High-Severity Flaws Patched in Schneider Electric Products

Schneider Electric has released fixes for a slew of vulnerabilities that can be exploited remotely in two of its industrial control system products.

The two flaws, which exist in Schneider Electric’s power management system, PowerLogic PM5560, and its programmable logic controller, Modicon M221, can be exploited remotely, according to dual advisories released by ICS-CERT on Tuesday.

The PowerLogic PM5560 (in all versions prior to firmware Version 2.5.4) contains a cross-site scripting flaw, CVE-2018-7795.  The advisory noted no exploits for this flaw have been discovered.

“Successful exploitation of this vulnerability could allow user input to be manipulated, allowing for remote code execution,” according to the advisory.

The vulnerability enables user input to be manipulated – ultimately resulting in remote code execution, so an attacker can manipulate inputs to cause execution of JavaScript code.

Because it can be exploited remotely and requires a “low skill level” to exploit, the flaw has been assigned a CVSS score of 8.2, which is “high” severity on Mitre’s CVSS rating scale.  Schneider Electric has released a fix. The vulnerability was discovered by security researchers Ezequiel Fernandez and Bertin Jose.

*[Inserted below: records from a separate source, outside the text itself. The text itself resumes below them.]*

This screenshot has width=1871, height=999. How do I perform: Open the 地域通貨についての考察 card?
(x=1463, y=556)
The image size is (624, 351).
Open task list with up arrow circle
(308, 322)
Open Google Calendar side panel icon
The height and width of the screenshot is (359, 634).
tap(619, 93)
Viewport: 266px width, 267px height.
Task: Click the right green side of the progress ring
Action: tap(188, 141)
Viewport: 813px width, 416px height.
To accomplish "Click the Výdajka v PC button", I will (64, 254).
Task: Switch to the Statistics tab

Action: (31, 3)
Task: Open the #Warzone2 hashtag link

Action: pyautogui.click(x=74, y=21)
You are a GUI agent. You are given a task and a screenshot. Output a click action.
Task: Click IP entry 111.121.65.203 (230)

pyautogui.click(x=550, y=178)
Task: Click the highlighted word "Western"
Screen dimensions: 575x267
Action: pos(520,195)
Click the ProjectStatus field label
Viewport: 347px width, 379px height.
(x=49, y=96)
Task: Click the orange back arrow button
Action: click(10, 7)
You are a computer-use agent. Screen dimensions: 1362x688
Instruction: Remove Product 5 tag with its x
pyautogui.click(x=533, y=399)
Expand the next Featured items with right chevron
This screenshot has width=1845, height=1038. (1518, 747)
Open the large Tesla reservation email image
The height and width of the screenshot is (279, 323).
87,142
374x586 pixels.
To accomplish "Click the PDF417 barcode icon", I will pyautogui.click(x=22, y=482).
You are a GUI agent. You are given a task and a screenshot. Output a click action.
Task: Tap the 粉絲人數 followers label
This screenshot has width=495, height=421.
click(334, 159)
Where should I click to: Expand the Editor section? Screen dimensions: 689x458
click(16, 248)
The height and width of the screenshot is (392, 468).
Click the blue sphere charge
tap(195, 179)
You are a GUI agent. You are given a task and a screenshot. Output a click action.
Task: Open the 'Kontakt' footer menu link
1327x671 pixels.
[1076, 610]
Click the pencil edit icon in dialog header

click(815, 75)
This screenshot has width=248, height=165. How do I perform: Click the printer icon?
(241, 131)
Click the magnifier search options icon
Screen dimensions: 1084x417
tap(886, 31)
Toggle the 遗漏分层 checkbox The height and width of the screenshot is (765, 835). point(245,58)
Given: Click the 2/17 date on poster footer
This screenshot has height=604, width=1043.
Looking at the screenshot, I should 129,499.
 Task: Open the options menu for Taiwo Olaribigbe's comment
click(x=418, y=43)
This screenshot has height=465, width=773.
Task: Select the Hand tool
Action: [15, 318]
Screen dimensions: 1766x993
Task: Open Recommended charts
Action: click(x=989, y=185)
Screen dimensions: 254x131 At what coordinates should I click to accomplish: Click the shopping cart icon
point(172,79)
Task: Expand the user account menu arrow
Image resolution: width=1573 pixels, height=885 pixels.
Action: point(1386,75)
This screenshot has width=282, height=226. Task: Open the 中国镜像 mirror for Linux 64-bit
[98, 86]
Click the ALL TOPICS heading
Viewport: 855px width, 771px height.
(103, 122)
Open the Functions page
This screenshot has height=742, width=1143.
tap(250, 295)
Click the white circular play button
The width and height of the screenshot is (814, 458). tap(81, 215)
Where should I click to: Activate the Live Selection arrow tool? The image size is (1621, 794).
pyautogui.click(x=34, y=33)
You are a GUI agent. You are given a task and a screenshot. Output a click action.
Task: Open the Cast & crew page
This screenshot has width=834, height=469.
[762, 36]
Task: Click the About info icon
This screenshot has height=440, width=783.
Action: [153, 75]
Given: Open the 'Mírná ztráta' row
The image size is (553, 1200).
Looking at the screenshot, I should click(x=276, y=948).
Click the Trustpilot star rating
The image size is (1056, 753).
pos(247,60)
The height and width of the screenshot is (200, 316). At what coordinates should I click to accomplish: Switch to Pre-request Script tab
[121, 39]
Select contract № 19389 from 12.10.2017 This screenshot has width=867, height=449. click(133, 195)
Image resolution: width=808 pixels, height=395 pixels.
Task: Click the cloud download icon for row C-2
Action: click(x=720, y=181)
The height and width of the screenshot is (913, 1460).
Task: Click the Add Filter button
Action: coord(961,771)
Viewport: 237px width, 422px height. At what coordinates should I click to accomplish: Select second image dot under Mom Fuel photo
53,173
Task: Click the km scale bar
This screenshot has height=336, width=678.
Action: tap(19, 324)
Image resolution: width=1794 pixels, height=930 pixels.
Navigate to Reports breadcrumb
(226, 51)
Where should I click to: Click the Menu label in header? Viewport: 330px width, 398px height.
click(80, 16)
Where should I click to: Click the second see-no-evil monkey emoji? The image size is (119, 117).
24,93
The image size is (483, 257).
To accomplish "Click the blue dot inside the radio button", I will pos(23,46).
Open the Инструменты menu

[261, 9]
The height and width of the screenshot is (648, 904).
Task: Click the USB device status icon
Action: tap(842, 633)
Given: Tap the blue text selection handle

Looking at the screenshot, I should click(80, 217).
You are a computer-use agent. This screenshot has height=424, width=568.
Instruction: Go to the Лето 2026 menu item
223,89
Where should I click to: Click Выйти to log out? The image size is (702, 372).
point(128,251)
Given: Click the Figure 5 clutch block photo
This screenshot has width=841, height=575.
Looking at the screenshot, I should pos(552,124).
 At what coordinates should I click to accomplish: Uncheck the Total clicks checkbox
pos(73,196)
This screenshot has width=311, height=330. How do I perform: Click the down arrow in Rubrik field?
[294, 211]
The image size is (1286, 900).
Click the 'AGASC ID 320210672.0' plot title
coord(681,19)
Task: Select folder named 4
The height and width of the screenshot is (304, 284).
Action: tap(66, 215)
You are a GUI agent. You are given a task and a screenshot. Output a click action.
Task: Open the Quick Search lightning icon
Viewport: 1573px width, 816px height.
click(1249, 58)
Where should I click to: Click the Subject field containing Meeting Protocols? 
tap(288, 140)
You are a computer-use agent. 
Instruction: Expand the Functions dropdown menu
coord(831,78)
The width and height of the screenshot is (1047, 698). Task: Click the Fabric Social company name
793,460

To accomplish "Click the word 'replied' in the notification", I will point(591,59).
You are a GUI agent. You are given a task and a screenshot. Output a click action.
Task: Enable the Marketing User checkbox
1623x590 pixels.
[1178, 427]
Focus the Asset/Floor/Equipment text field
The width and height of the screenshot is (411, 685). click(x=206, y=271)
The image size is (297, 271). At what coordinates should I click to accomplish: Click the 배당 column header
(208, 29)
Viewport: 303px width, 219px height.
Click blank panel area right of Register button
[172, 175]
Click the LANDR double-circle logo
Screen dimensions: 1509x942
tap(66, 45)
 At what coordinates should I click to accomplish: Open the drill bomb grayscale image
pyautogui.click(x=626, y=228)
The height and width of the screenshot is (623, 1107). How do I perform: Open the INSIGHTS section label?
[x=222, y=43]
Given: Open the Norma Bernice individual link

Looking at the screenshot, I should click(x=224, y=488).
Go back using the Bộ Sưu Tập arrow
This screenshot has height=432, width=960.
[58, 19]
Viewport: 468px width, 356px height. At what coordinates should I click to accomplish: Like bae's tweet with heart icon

A slew of additionally severe vulnerabilities were discovered in Schneider Electric’s Modicon M221 series of products (in all versions prior to firmware V1.6.2.0). The programmable logic controller (PLC) monitors inputs and outputs and makes logic-based decisions for automated systems.

“Successful exploitation of these vulnerabilities may allow unauthorized users to replay authentication sequences, overwrite passwords, or decode passwords,” according to the advisory.

The first flaw, CVE-2018-7790, allows unauthorized users to replay authentication sequences. If an attacker exploits this vulnerability and connects to a Modicon M221, the attacker may upload the original program from the PLC, according to Schneider Electric.  This flaw was rated 7.1, or “high”.

The second flaw, CVE-2018-7791, enables unauthorized users to overwrite the original password, according to the advisory.  If an attacker exploits this vulnerability and overwrites the password, the attacker may upload the original program from the PLC. This flaw was given a CVSS base score of 7.7, or “high.”

Finally, Modicon M221 products contain a flaw, CVE-2018-7792, that allows unauthorized users to decode the password using a rainbow table, which is a precomputed table that enables bad actors to reverse cryptographic hash functions (generally used for cracking password hashes). This glitch was given a CVSS base score of 7.7, or “high.”

Irfan Ahmed, Hyunguk Yoo, Sushma Kalle, and Nehal Ameen of the University of New Orleans reported these vulnerabilities.

Schneider Electric has also released a fix for its Modicon M221 lineup, available on its website.

The company suggested as a temporary mitigation that users of Modicon M221 set up a firewall blocking all remote or external access to Port 502, and disable all unused protocols within the Modicon M221 application (especially programming protocol).

“This will prevent remote programming of the M221 PLC,” according to Schneider Electric.

In May, Schneider Electric issued fixes for a vulnerability in its SoMachine Basic software, which could result in the disclosure and retrieval of arbitrary data; as well as a critical remote code execution vulnerability in two Schneider Electric industrial control related products that could give attackers the ability to disrupt or shut down plant operations.